Das Berufungsgericht ging auch in nicht zu beanstandender Weise davon aus, dass es sich bei den vom VN von der Beklagten erwarteten Informationen, dass die Wiederherstellung binnen der Dreijahresfrist sichergestellt sein müsse, nicht um solche handle, die der VN nur mit Unterstützung der Beklagten hätte erhalten können, sondern vielmehr um Wissen, das sich bereits aus den Versicherungsbedingungen ergibt.
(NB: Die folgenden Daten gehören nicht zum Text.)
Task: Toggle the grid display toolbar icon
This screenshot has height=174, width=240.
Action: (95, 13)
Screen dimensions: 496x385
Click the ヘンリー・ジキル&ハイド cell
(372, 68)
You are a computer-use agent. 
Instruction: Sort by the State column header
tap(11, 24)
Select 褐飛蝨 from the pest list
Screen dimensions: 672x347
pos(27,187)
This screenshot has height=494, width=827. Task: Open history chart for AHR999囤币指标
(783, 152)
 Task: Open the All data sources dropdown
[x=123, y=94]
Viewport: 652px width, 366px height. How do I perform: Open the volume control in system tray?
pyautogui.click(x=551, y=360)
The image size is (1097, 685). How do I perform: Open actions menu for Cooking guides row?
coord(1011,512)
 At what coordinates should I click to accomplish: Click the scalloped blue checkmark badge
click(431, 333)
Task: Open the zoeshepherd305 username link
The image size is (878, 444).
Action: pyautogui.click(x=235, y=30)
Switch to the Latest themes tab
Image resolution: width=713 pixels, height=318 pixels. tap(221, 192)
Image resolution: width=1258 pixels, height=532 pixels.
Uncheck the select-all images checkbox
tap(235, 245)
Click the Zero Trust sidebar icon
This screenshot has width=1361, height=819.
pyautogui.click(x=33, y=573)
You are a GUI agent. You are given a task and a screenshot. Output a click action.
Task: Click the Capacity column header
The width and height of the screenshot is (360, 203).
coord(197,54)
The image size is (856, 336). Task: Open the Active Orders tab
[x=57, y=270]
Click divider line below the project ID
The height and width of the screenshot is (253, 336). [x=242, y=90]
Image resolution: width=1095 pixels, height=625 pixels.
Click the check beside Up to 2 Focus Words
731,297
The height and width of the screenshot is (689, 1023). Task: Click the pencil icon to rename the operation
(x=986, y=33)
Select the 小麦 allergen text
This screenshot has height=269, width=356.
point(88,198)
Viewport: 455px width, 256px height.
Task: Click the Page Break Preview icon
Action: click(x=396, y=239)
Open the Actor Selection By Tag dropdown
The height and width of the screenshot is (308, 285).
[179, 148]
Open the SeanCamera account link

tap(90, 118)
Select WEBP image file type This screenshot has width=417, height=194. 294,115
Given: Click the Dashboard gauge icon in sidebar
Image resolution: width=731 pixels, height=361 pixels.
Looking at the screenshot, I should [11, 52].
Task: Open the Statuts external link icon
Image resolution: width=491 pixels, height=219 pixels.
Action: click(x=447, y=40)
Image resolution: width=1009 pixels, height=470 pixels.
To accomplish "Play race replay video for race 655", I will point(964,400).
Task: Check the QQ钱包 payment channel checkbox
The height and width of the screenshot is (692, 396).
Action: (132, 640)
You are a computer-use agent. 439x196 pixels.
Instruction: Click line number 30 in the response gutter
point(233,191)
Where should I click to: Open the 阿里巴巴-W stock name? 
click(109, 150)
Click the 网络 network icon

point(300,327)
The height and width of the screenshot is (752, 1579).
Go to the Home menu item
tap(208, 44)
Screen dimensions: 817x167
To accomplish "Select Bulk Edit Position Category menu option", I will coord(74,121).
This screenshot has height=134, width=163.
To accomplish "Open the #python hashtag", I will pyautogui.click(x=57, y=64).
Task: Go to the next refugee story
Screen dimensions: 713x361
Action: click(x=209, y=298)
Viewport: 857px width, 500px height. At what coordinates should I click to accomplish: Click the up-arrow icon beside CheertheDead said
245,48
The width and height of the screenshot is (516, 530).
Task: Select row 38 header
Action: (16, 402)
Im Übrigen zeigt die Vorgangsweise des VN, kurz vor Ablauf der Dreijahresfrist zumindest als „rechtsverbindlich und unwiderruflich“ bezeichnete Aufträge zu erteilen, dass er ohnehin über die entsprechenden Kenntnisse verfügte, was auch einer bewussten Irreführung durch die Beklagte – die sich im Übrigen auch aus dem Akteninhalt nicht ergibt – entgegensteht.

Der VN hat somit keinen Anspruch auf Neuwertersatz.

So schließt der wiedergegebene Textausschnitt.